§ **WHAT YOU HAVE TO DO**
Among the entries below, one line contains "For every named" and another contains "DAFTAR (532, 1427)". Transcribe those two lines and every line between them, exactly.
*** Opening SUPPLIED RECORDS ***
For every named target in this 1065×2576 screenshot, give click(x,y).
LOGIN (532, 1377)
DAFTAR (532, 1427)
*** Closing SUPPLIED RECORDS ***
*** Opening SUPPLIED RECORDS ***
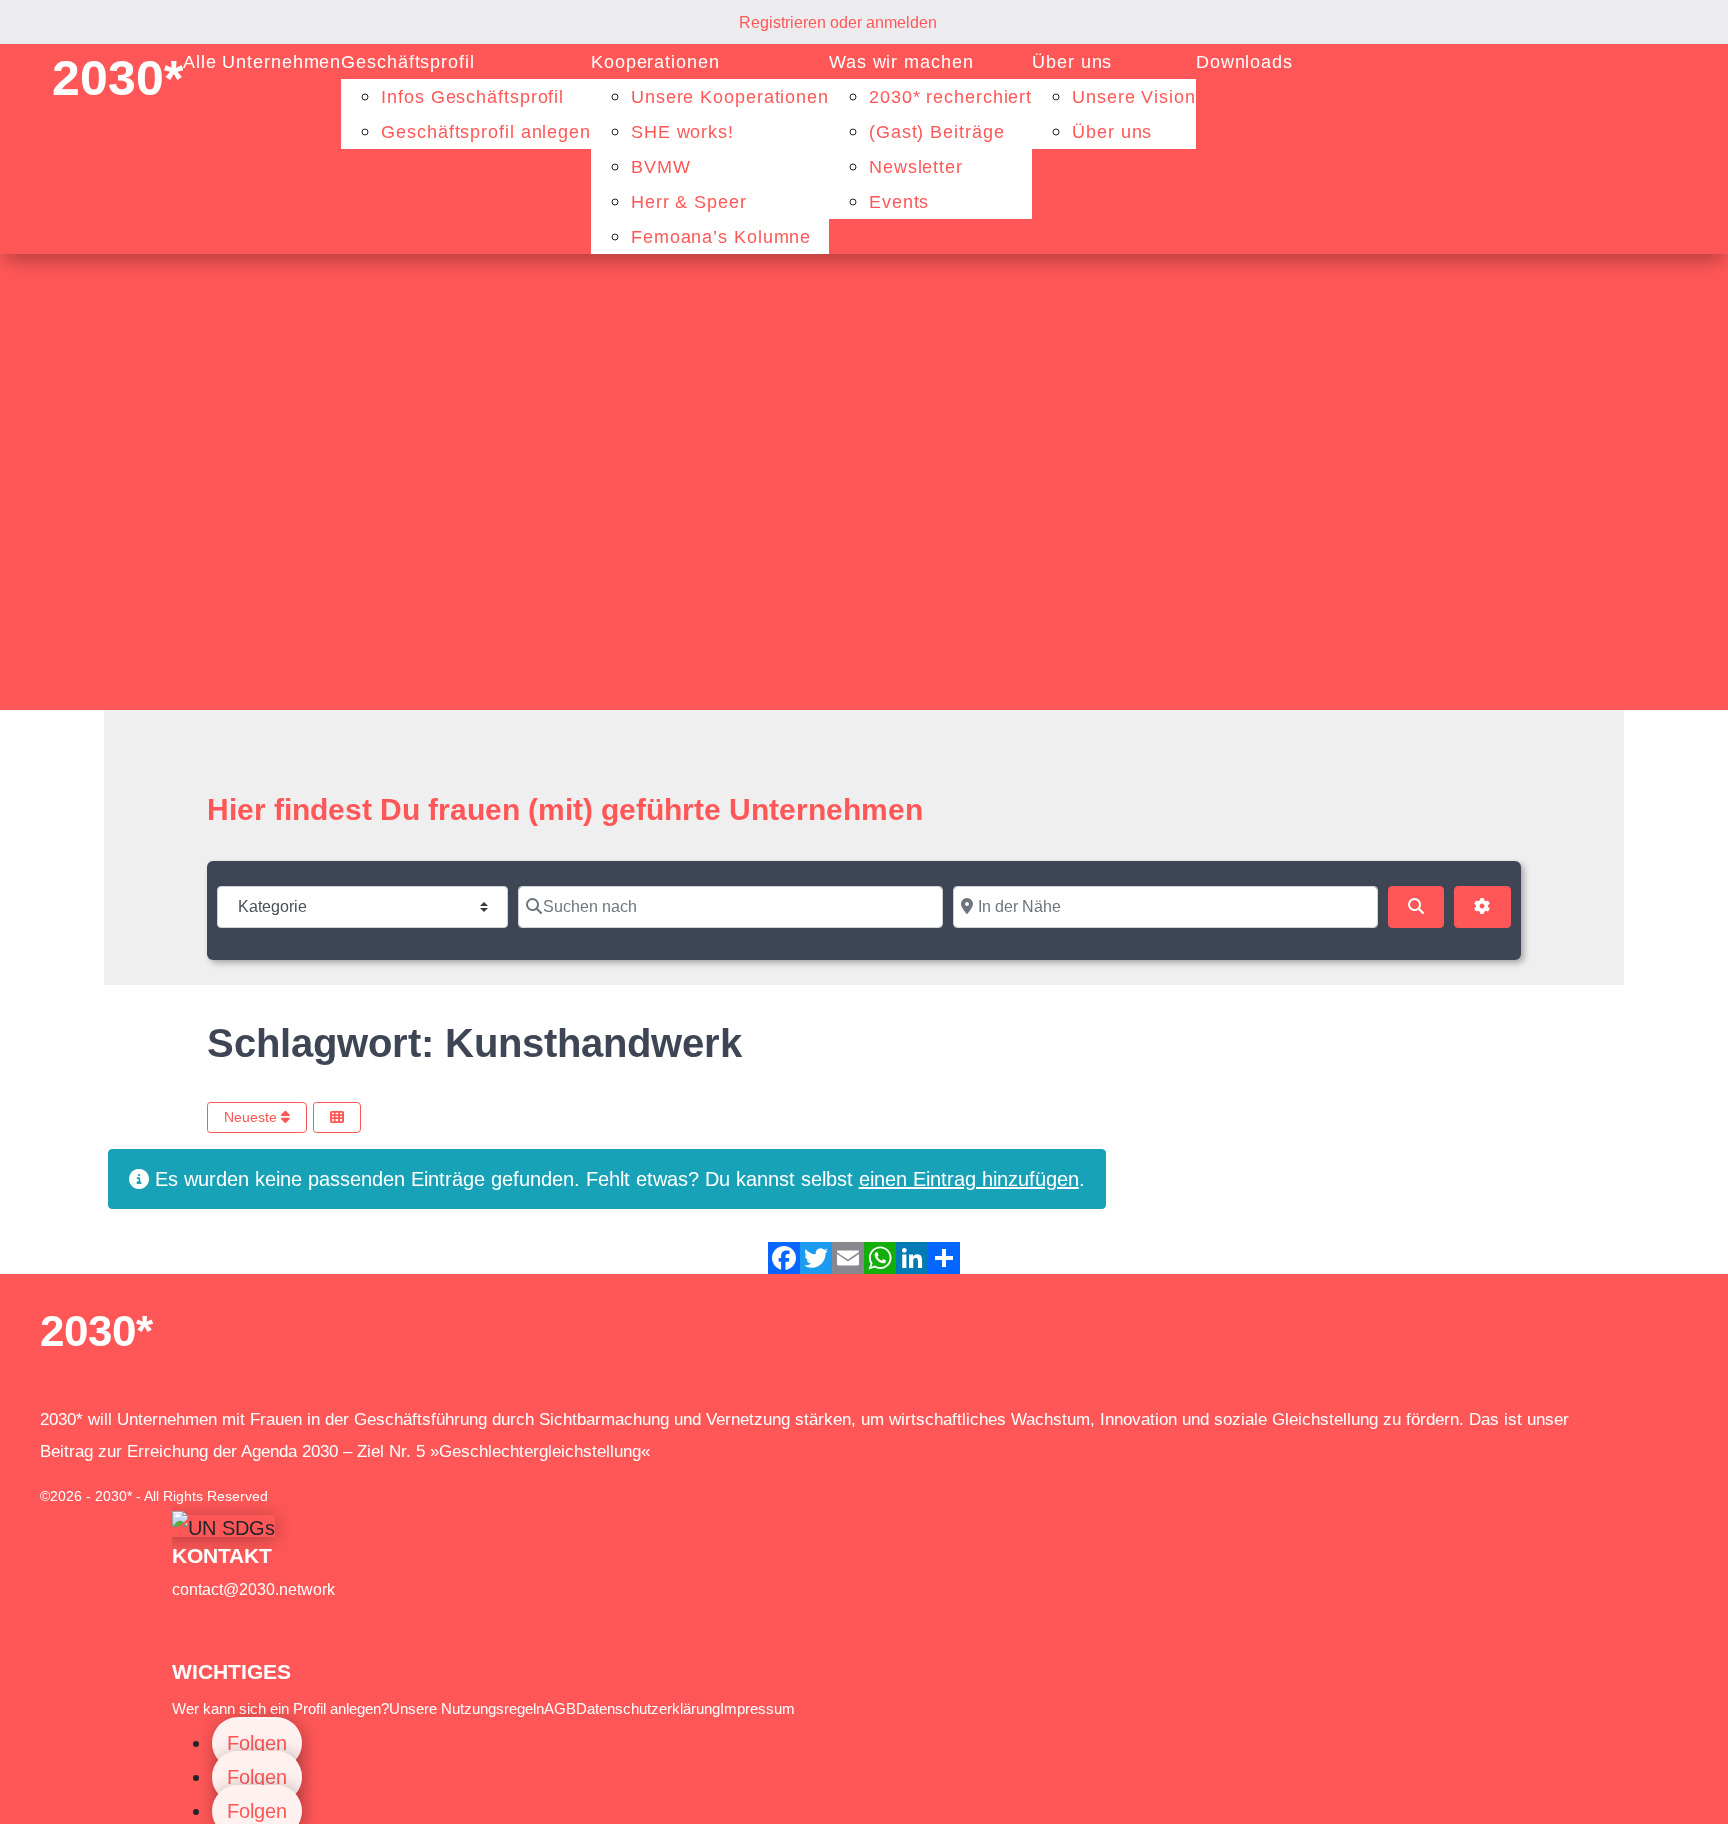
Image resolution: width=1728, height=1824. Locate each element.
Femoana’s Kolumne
*** Closing SUPPLIED RECORDS ***
§ **SOLUTION TO THE PROBLEM**
For every named target in this 1065×2576 screenshot, give click(x,y).
LOGIN (532, 1377)
DAFTAR (532, 1427)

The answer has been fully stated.